La ville de Batouri, chef-lieu du département de la Kadey, a été secouée en milieu de semaine par un soulèvement populaire d’ampleur inédite, consécutif à la fermeture prolongée du site aurifère de Kambèlè. Ce mouvement de colère, porté par des orpailleurs privés de leurs moyens de subsistance, met en lumière les tensions structurelles qui minent le secteur minier au Cameroun, entre opacité des décisions, conflits d’intérêts présumés, et précarité des communautés locales.
À l’origine du brasier : une mesure prise en septembre 2024 par le Ministre des Mines par intérim, Fuh Calistus Gentry, ordonnant la fermeture du site pour des raisons de sécurité et de non-conformité environnementale. Une décision justifiée sur le papier par la multiplication des éboulements mortels et l’usage de produits chimiques prohibés. Toutefois, la reprise soudaine de l’exploitation, au bénéfice d’un nouvel acteur non identifié publiquement, a ravivé les soupçons de favoritisme et d’arrangements opaques.

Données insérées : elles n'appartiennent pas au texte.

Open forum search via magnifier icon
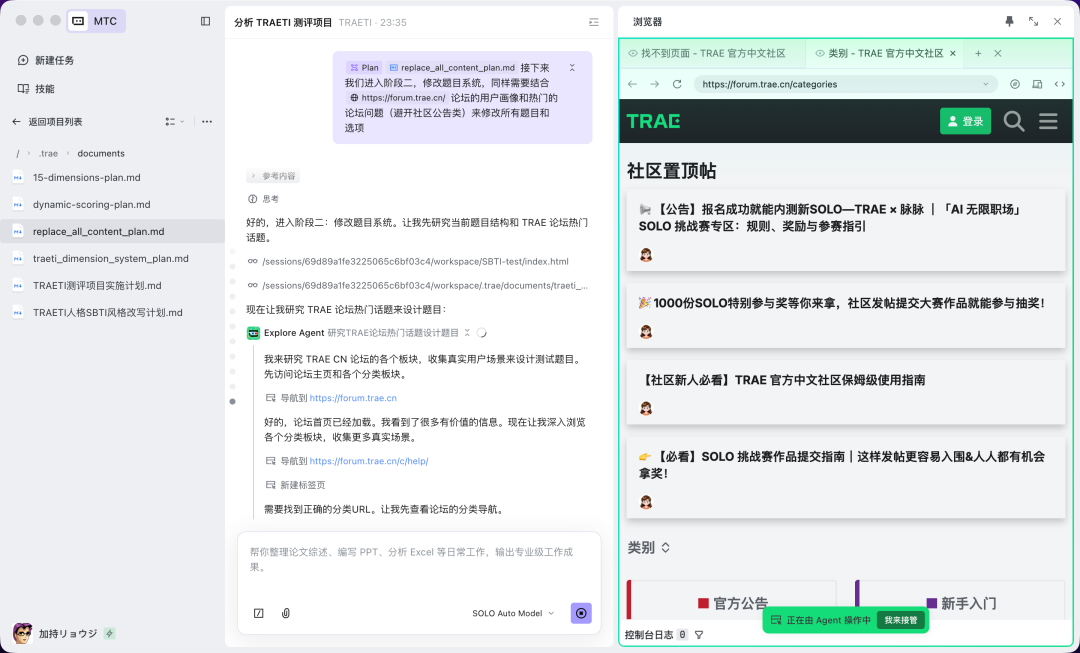Image resolution: width=1080 pixels, height=653 pixels. [x=1014, y=120]
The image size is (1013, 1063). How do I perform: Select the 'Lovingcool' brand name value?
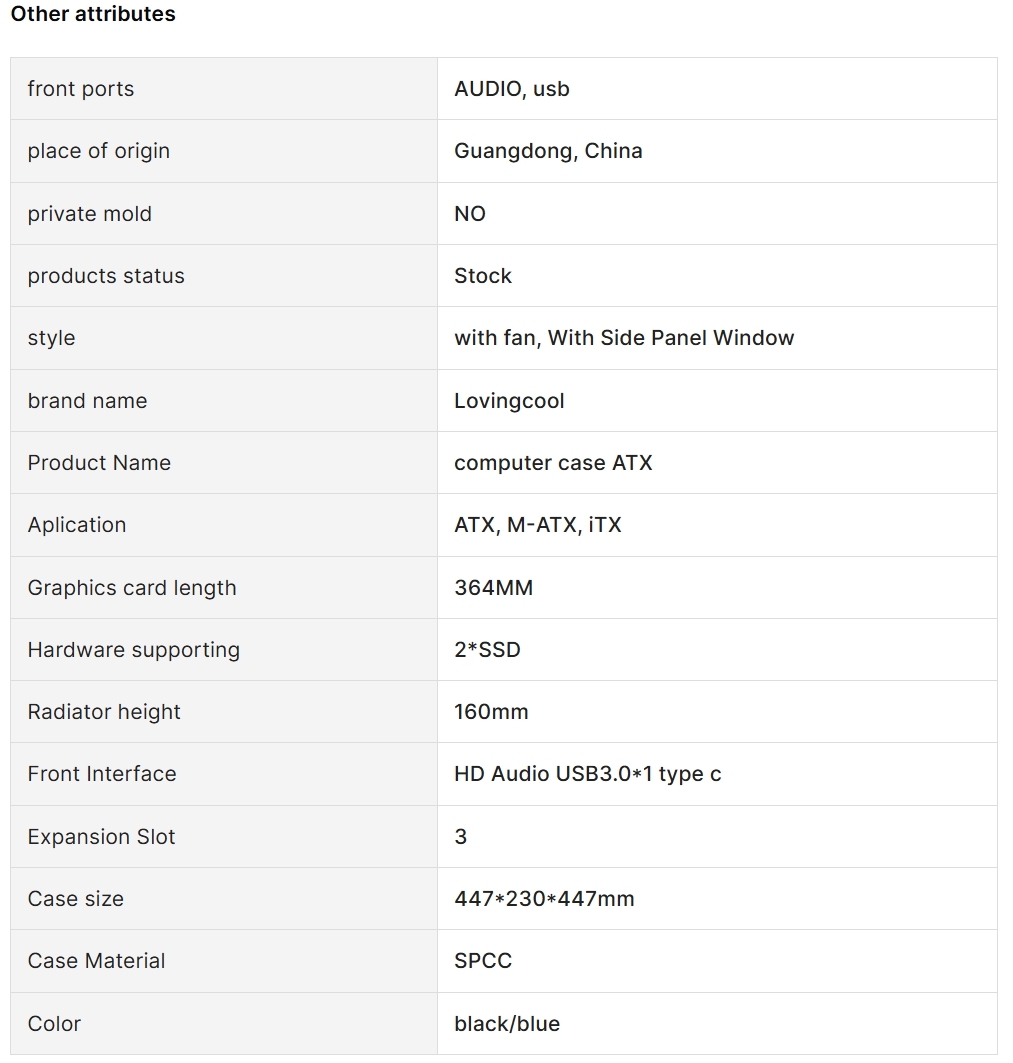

La population locale, qui dépend largement de l’orpaillage artisanal pour vivre, dénonce ce qu’elle perçoit comme une manœuvre de dépossession déguisée. « On nous chasse de notre terre pour donner à d’autres sans explication. C’est une trahison », s’indigne un représentant des orpailleurs. Le nom du Ministre par intérim revient avec insistance dans les slogans des manifestants, certains exigeant purement et simplement sa démission.
Sur cette information, « je ne trouve aucun fait. Aucune preuve. Juste des allégations qui n’engagent que leur auteur », défend le Ministère des Mines, de l’Industrie et du Développement Technologique, contacté par BOUGNA.
Ici, on se félicite plutôt de la bonne exécution des projets miniers, notamment ceux dont « le démarrage effectif a été instruit par le Président de la République, Champion des mines, dans son adresse à la nation le 31 décembre 2023. Sur le terrain aujourd’hui, le constat est irrévocable. Les projets miniers ont résolument démarré », conclut le MINMIDT.
Face à cette explosion de colère, les autorités locales tentent depuis plusieurs jours de ramener le calme, sans grand succès. Les manifestants refusent les propositions temporaires ou les négociations dilatoires, exigeant la réouverture immédiate du site ou, à défaut, une alternative concrète pour compenser la perte de revenus.
Ce nouveau bras de fer illustre les contradictions profondes de la gouvernance minière au Cameroun : comment concilier sécurité, respect des normes environnementales et justice sociale, tout en garantissant la transparence dans l’attribution des permis ? Jusqu’ici, les réponses tardent à venir, et le silence du gouvernement central commence à alimenter un climat de méfiance généralisée.
Le dossier Kambèlè pourrait bien faire école, tant il met en lumière les défis de la régulation minière dans un pays où l’or, au lieu de briller pour tous, attise souvent la colère et l’amertume des laissés-pour-compte. Le gouvernement est désormais sommé de trancher entre l’apaisement social et la préservation des intérêts économiques. Deux priorités difficilement conciliables dans un contexte explosif.